Re: Corpora: Statistical significance of tagging differences

Ted E. Dunning (ted@aptex.com)
Fri, 19 Mar 1999 15:13:59 -0800 (PST)

>>>>> "jf" == James L Fidelholtz <jfidel@siu.buap.mx> writes:

jf> On Fri, 19 Mar 1999, Paul Rayson wrote: ...
>> Can you direct me to a book or article which says chi-square is
>> designed for small numbers?

jf> the deal with chi square is that ... Chi square is then the
jf> SUM of all these values, whatever they are, and obviously if
jf> the column is anything other than the same value repeated over
jf> and over, each value diferent from the mean will produce a
jf> positive contribution to chi squared. SO, if you have bigger
jf> but nonequal entries you will get a bigger result.

This is not really the way that it works. For a fixed size table, the
same number of things are being added and they stay about the same
size because they are being normalized by the total number of
observations. For larger tables, the results do get bigger, but so
does the threshold.

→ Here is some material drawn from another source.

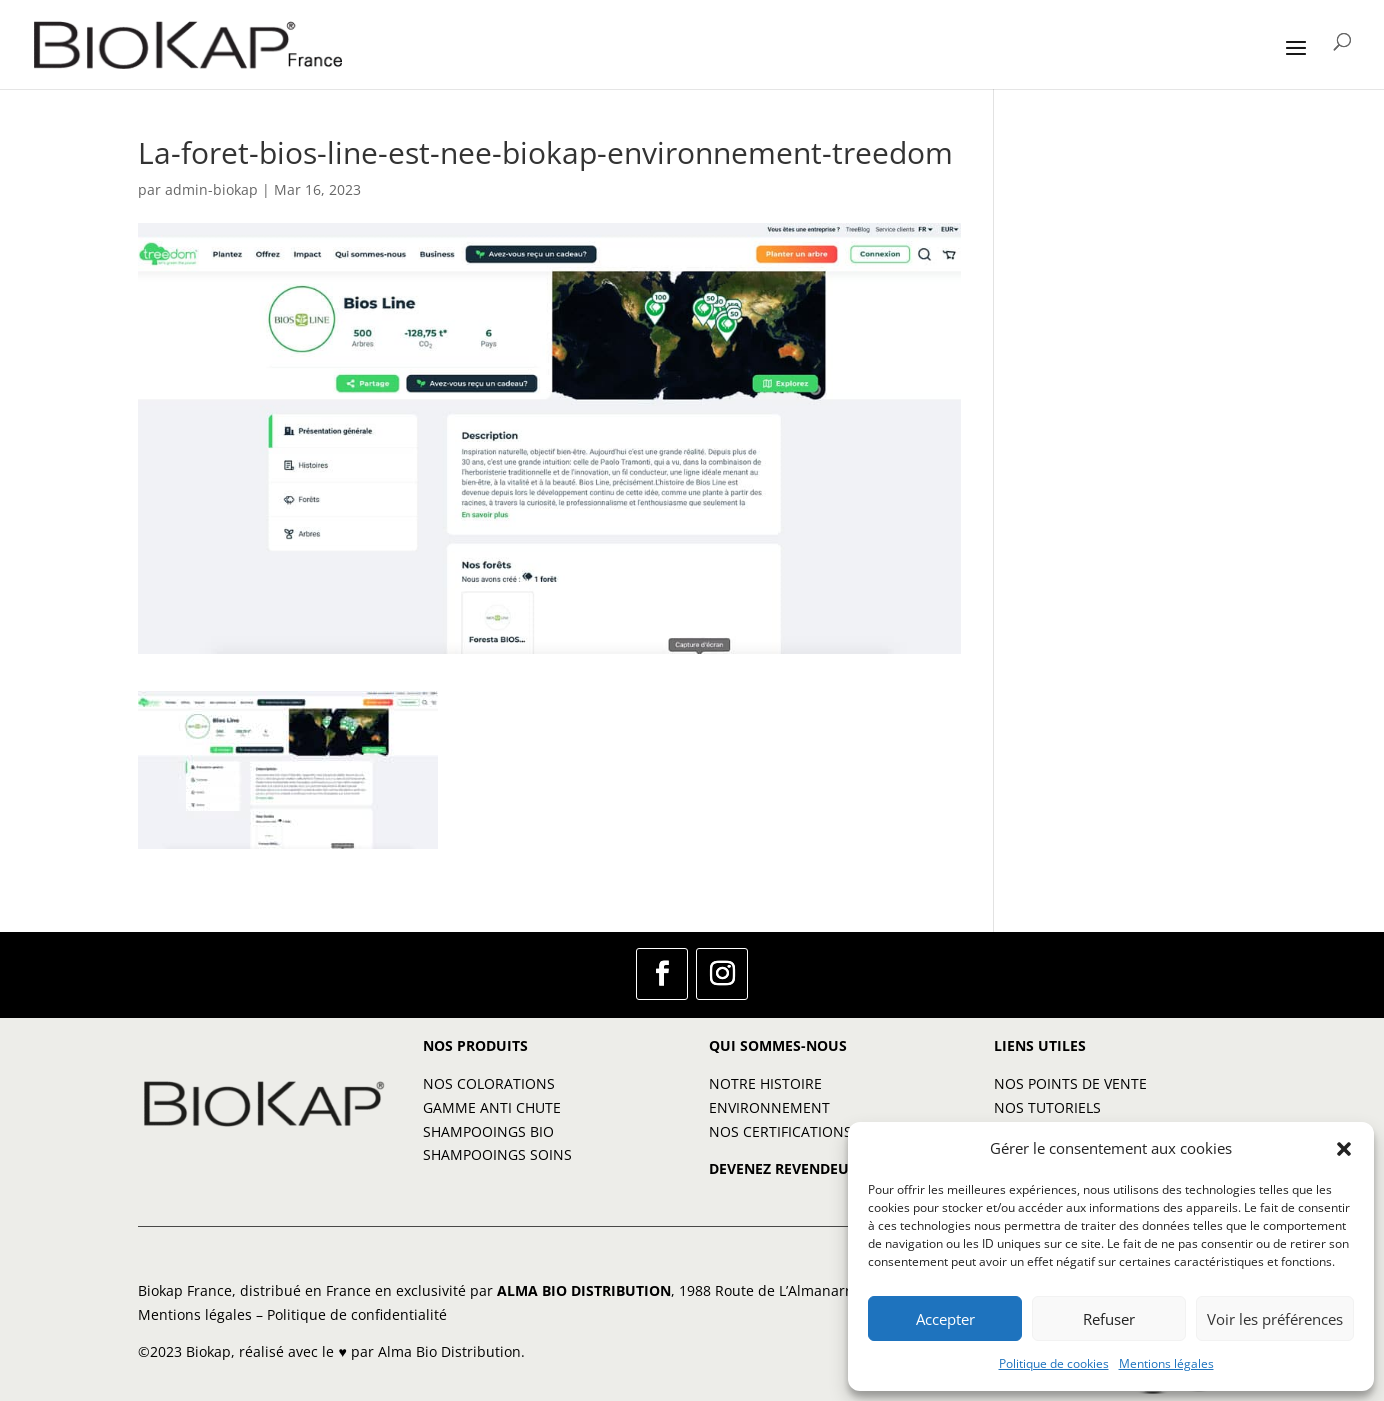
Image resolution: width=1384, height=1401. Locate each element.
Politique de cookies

Overall, if there is no relationship and all
variations in counts are due to chance, then the distribution of the
chi^2 statistic will stay nearly the same no matter how large the
counts in the table become.

On the other hand, as you get more data, you (and chi^2) will be able
to detect more and more subtle variations from independence. With
language experiments, there are almost bound to be deviations from
independence due to the fact that language really does have abundant
structure. This pervasive structure can make it very difficult to
build completely balanced experiments. This difficulty is what others
on this list have been railing about.

jf> Chi square is 'significant' beyond a certain positive value,
jf> and if the numbers are big enough, it is almost guaranteed to
jf> be significant.